At first glance I took this to be a parody of the urban fantasy genre but I don’t think that was the point.  If anything it felt more like a parody of other parodies that don’t realize how transperent they are. Quinn is all too aware of the UF tropes and laughingly points them out throughout.  Sparkly vampires (honestly someday I am reading Twilight just to understand this reference) is just one fallacy about the supernatural she points out.  Want a quick history of vampire mythos?  She has it on hand and can set you strait on which are real and which may be a stretch.  But don’t take her word for it.  Seriously, have I mentioned she is a bit untrustworthy?

The real story here is whatever Quinn wishes it to be at the moment.  She admits almost immediately that she has already lied to the reader and warns that she will most likely do it again in the future.  She goes off on tangents at a whim, sometimes a few lines and other times it can overtake the entire chapter.  She forgets where she is, backtracks, and then hopes like hell the reader is still following. Throughout though she is dark yet funny and a complete blast to read; if I didn’t always believe a street junkie runaway could be so well read, no matter how much time she spent hanging out in a library, her quick and dirty history lessons were always a highlight.
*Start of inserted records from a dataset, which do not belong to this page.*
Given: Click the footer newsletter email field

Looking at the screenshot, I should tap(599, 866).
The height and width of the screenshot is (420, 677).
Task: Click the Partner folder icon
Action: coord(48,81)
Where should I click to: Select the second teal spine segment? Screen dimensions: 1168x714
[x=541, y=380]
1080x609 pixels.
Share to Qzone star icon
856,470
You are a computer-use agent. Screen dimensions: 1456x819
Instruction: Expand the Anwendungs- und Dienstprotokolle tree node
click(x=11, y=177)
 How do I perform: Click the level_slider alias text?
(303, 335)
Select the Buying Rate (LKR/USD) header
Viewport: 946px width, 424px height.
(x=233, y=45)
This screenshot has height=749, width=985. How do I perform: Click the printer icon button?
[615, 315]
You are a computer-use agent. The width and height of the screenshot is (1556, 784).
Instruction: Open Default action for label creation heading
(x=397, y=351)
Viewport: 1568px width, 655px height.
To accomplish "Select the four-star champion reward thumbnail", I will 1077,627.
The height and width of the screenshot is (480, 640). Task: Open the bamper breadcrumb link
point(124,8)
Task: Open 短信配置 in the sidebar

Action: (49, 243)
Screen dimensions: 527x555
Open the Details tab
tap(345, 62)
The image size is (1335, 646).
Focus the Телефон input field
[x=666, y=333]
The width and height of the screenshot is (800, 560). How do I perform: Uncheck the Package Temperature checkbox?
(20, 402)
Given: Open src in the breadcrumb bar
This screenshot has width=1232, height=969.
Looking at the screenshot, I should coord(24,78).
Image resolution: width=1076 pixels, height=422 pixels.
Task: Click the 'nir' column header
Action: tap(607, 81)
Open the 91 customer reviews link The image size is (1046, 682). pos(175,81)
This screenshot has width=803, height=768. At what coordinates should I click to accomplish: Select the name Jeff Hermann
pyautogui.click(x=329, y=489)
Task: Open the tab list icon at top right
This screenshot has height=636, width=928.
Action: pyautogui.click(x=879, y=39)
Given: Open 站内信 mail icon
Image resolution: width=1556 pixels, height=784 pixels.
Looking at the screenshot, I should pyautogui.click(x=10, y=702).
Her story itself, or at least what can be believed, is enjoyable and tightly written.  A classic survive the set up and track down those responsible type thing.  She runs into other vamps and wolfs, gets riddles from trolls, gets pranked by dirty seagull (my favorite scene in the whole book, damn did I laugh), and puts all the pieces together the wrong way.  The ending is either completely genius or a huge cop out; I am still trying to decide.  Needless to say it fits both the character and goes against the grain of urban fantasy, so I am leaning on pretty damn smart.

Another book in which your mileage may vary.  No doubt its entertaining anti-hero, dark storyline, and consistent humor should appeal to many.  But I have seen unconventional writing styles turn people off before, and this one is completely unique.  Quinn was at times a little too aware she was living in a fantasy book, but for the most part it worked.  A junkie with a new habit, a bone to pick, and an unknown amount of luck left.  What’s not to like?